Special Features (4 1/2 out of 5 stars)
This is a pretty good mix of new and old extras. The new stuff is in high definition while the old stuff is in standard definition.
- Not the Usual Mindless Boring Getting to Know You Chit Chat – An all new retrospective with the cast and crew where they talk about how they got the job and how the movie’s success affected their careers. This is a very candid discussion with Travolta talking about how much he appreciates Tarantino casting him for this movie and how it resuscitated his career. Another surprising confession from Samuel L. Jackson who shares that when he as told the part of Jules was written for him, just read it impassively which almost cost him the part to Laurence Fishburne. When he found out that his role was in jeopardy, he came back and blew them away with his audition of the restaurant scene. From then on, the part was his.

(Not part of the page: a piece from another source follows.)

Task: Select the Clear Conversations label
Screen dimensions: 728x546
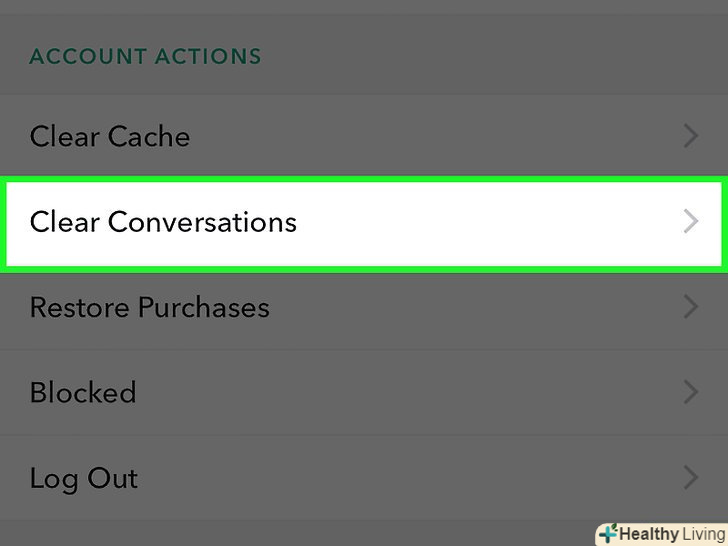Action: tap(163, 221)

- Here are Some Facts on the Fiction – Elvis Mitchell, Scott Foundas, Stephanie Zacharek, Tim Lucas and Andy Klein discuss the merits and impact of the film. This is kind of interesting but basically it doesn’t really cover any new ground.
- Pulp Fiction: The Facts – A look back in time at one of the previous featurettes that is one of the few places you will get to hear Tarantino’s thoughts since he didn’t participate in the new retrospective. While this isn’t as detailed as the new one but there’s some good bits in here.

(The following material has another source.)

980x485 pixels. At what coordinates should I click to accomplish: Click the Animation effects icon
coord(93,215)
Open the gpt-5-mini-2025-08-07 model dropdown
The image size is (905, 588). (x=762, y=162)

- Deleted Scenes – Tarantino introduces the deleted scenes and declares that there will never be a director’s cut since he does it right the first time. The scenes are pretty good but not really needed.
- Behind the Scenes Montages – A look some behind the scenes film of “Jack Rabbit Slim’s” and “Butch Hits Marsellus.”
- Production Design Featurette – A talk with the film’s Production Designer David Wasco and the Set Decorator Sandy Reynolds-Wasco.
- Siskel & Ebert At the Movies: The Tarantino Generation – This is a segment of Siskel & Ebert At the Movies that was devoted to Tarantino and his films. It’s great to see the late Gene Siskel again and to watch their interplay once again.
- Independent Spirit Awards – A short interview of Tarantino by filmmaker Michael Moore.
- Cannes Film Festival – Palme D’Or Acceptance Speech
- Charlie Rose Show- The most in depth interview with Tarantino on the disc where he talks about his influences and childhood.
- Marketing Gallery- Includes a ton of the marketing materials used for the movie’s advertising:
- U.S. Theatrical Trailer
- UK Theatrical Trailer
- French Theatrical Trailer
- German Theatrical Trailer
- Japanese Theatrical Trailer
- Question TV Spot
- Electrifying TV Spot
- Event TV Spot
- Reaction TV Spot
- Nominations TV Spot
- John TV Spot
- Question/Review TV Spot
- Review TV Spot
- On the Move TV Spot
- Movie Event TV Spot
- React/Review TV Spot
- Academy 7 TV Spot
- Travolta Academy TV Spot
- Academy Award Campaign and Trade Ads
- Still Gallery
- Enhanced Trivia Track
Final Thoughts (5 out of 5 stars)
This is my favorite Tarantino movie and one of my all time favorites period. The chemistry between the cast especially between Travolta and Jackson is fantastic. The movie’s non-linear story-telling always keeps the movie fresh as does the witty and darkly comic script. All of the elements came together perfectly for this movie and I can’t recommend it highly enough!